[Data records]
========

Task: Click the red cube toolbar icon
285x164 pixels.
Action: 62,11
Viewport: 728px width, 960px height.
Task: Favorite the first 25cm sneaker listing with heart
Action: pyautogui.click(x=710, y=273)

========

*Problem statement*:
Give the entries again, every one of them exactly.

*Exercise result*:
Task: Click the red cube toolbar icon
285x164 pixels.
Action: 62,11
Viewport: 728px width, 960px height.
Task: Favorite the first 25cm sneaker listing with heart
Action: pyautogui.click(x=710, y=273)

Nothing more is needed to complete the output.